Big Brown Goes Green

United Parcel Service loves brown – from the company’s distinctive brown delivery vehicles to its brown-uniformed employees. But the company also embraces the color green, as in green technologies for operating some of its massive fleet.

According to Mike Herr, UPS corporate environmental affairs manager, UPS operates one of the largest private fleets of clean-fuel vehicles in the country. The company currently runs 967 CNG package cars, 10 LNG tractors and 13 electric minivans in its U.S. operations. UPS also runs about 800 propane-powered vehicles in Canada and Mexico. A company slogan proclaims, “The greenest trucks on the road are painted brown.” These clean-fuel vehicles represent a small fraction of the UPS fleet of more than 60,000 package cars and 22,000 tractors in the United States.

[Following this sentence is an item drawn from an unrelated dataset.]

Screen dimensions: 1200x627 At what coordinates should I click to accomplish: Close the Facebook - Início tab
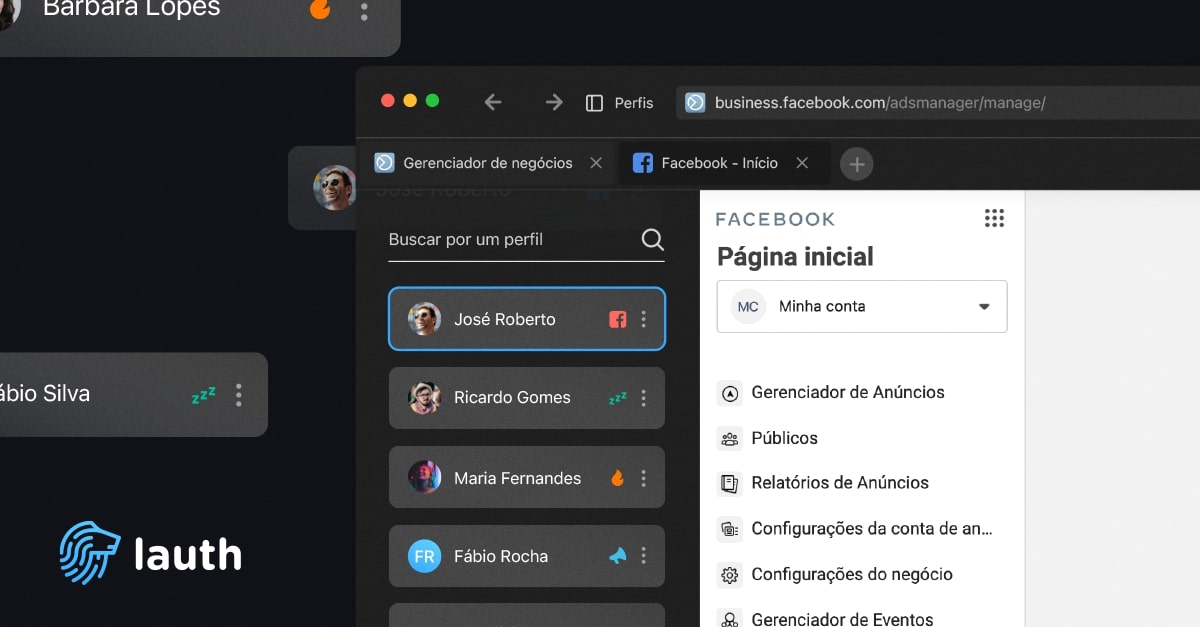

Most of UPS’ alternative-fuel vehicles operate in areas designated as non-attainment areas by the U.S. Environmental Protection Agency, such as the Los Angeles Basin, where the company runs 123 CNG package cars, the LNG tractors and electric minivans. According to the company, its CNG package cars produce 95 percent lower particulate emissions, 75 percent lower carbon monoxide emissions and 49 percent lower nitrogen oxides emissions than diesel-powered vehicles. “The biggest advantage of the clean-fuel fleet is cutting emissions,” Herr said.

The electric motor under the hood of a UPS minivan.

But these cuts have not come without some problems, Herr said. He listed fueling stations, limited range and high cost as key issues UPS faced when converting some of its fleet to clean fuels.

“Fueling stations have been our biggest problem” with the alternative fuels, he said. “Unlike gasoline or diesel, where you have a fueling station on every corner, we don’t have that with [alternative fuels].”

Since the vast majority of UPS vehicles return to a home terminal each night, the fueling issue has been easier to tackle, but it carries a cost. Herr said it costs from $250,000 to $500,000 to build a CNG or LNG fueling station. These are in addition to the 800 diesel fueling facilities the company owns.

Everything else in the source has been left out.